Exercise instructions » Search the material below for lines containing the string "computer", and copy every one you find.

○ ○ ○ ○ ○

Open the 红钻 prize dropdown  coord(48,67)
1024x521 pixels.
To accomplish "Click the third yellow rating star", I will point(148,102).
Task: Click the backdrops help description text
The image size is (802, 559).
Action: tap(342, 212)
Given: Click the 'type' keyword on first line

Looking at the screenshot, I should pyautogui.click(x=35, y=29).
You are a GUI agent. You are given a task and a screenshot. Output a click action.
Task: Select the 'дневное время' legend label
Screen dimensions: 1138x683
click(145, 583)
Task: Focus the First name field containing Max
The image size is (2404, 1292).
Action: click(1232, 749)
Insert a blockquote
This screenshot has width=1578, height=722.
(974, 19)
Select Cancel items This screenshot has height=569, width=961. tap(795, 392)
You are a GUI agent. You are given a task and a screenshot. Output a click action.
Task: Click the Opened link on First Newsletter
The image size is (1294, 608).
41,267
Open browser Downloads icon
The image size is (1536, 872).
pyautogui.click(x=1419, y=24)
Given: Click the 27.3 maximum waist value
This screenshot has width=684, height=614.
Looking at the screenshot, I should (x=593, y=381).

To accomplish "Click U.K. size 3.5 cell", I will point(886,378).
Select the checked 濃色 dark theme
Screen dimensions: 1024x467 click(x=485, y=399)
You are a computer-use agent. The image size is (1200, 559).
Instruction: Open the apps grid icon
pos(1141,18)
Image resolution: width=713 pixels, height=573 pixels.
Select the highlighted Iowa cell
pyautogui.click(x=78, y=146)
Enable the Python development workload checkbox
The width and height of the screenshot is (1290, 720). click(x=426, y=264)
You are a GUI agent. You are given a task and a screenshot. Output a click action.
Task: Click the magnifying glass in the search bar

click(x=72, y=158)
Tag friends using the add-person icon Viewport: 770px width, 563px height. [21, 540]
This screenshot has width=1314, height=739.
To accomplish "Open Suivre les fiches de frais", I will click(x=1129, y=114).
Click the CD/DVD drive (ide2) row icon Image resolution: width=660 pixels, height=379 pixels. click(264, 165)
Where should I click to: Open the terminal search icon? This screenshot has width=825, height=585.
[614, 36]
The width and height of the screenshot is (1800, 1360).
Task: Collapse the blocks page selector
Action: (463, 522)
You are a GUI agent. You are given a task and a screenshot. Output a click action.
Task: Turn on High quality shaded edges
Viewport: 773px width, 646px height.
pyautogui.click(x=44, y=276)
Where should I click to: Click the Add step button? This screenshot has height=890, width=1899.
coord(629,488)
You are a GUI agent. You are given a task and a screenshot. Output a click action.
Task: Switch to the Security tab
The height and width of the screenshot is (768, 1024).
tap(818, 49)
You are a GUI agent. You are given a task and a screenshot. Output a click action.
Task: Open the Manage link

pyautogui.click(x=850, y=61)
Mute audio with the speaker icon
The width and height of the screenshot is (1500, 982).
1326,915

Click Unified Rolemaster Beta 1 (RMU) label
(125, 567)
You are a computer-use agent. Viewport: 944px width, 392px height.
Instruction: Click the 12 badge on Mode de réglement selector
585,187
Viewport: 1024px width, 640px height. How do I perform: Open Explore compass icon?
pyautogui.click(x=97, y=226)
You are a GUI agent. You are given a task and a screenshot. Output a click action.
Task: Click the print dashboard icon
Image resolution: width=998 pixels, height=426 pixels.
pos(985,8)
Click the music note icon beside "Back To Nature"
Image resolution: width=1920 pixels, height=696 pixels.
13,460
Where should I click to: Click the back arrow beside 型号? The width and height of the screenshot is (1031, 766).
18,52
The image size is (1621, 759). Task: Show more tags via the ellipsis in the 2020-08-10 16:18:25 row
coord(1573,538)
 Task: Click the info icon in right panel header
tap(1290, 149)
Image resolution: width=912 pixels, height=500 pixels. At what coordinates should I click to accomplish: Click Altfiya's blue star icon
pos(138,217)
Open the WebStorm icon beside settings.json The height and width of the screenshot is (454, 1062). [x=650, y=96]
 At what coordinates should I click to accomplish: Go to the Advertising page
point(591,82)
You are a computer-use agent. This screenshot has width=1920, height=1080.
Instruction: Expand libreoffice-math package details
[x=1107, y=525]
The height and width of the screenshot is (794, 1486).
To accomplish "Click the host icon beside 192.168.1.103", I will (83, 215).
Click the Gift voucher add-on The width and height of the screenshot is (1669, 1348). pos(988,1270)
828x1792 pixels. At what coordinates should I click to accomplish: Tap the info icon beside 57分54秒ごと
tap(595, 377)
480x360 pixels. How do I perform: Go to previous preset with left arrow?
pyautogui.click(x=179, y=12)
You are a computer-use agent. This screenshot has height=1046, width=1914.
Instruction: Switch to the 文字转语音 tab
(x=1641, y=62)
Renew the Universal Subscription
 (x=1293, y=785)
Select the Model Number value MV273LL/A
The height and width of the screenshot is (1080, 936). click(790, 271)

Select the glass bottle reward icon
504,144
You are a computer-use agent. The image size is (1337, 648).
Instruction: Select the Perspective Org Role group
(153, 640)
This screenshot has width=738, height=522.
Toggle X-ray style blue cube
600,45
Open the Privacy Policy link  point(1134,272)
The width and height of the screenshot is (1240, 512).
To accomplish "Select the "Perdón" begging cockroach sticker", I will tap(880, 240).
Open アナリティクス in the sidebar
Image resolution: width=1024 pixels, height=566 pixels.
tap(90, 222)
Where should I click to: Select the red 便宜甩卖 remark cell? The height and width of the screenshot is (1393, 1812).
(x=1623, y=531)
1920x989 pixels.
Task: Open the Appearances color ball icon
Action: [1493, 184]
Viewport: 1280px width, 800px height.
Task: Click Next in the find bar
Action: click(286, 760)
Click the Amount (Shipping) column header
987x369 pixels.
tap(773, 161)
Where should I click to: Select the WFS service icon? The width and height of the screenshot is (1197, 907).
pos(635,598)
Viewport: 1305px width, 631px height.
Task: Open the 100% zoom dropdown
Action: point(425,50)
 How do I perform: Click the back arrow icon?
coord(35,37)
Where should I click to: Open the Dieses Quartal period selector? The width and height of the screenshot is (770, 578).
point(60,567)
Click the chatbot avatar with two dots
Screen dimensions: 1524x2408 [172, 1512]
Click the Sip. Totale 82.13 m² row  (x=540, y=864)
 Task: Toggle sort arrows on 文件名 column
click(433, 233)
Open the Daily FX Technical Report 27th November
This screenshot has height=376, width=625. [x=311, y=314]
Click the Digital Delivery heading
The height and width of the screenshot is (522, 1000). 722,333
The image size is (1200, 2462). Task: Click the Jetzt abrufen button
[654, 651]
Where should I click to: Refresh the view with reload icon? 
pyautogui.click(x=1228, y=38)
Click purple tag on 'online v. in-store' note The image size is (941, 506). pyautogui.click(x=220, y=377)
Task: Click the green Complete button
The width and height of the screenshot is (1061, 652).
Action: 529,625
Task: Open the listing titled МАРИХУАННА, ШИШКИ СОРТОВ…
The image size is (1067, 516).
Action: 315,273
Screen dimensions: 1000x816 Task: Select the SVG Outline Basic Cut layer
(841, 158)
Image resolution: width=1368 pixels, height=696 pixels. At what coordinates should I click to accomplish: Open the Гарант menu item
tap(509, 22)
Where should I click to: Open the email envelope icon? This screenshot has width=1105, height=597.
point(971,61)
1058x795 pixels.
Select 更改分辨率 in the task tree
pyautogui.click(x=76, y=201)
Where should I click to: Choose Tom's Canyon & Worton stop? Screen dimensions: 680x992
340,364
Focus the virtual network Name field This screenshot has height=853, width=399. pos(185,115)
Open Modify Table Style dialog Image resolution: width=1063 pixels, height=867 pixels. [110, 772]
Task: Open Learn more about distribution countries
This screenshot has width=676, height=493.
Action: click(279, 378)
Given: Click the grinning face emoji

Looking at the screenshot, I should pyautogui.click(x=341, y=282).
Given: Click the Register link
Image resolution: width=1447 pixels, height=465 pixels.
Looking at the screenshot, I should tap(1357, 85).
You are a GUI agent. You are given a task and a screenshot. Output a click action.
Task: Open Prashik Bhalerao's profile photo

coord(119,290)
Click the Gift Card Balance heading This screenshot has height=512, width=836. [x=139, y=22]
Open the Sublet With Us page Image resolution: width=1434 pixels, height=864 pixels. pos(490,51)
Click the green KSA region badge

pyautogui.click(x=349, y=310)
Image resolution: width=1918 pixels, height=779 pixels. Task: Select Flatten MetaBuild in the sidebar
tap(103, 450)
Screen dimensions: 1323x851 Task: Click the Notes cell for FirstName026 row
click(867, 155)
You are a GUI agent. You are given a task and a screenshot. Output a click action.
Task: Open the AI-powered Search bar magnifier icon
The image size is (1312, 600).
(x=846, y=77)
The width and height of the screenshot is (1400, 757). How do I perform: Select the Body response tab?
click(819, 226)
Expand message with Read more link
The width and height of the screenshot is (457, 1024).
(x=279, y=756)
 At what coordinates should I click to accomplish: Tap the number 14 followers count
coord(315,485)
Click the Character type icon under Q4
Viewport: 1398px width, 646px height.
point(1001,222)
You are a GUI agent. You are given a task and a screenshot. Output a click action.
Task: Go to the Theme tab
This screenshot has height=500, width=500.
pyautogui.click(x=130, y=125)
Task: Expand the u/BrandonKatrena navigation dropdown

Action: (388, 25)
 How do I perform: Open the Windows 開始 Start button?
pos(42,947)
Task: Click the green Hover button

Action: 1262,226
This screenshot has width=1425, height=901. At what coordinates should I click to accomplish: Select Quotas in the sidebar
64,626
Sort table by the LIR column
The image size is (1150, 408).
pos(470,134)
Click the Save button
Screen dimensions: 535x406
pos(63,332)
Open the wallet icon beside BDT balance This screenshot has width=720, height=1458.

○ ○ ○ ○ ○

Task response »
You are a computer-use agent. The image size is (1200, 559).
You are a computer-use agent. Viewport: 944px width, 392px height.
You are a computer-use agent. This screenshot has width=1920, height=1080.
You are a computer-use agent. This screenshot has height=1046, width=1914.
You are a computer-use agent. The image size is (1337, 648).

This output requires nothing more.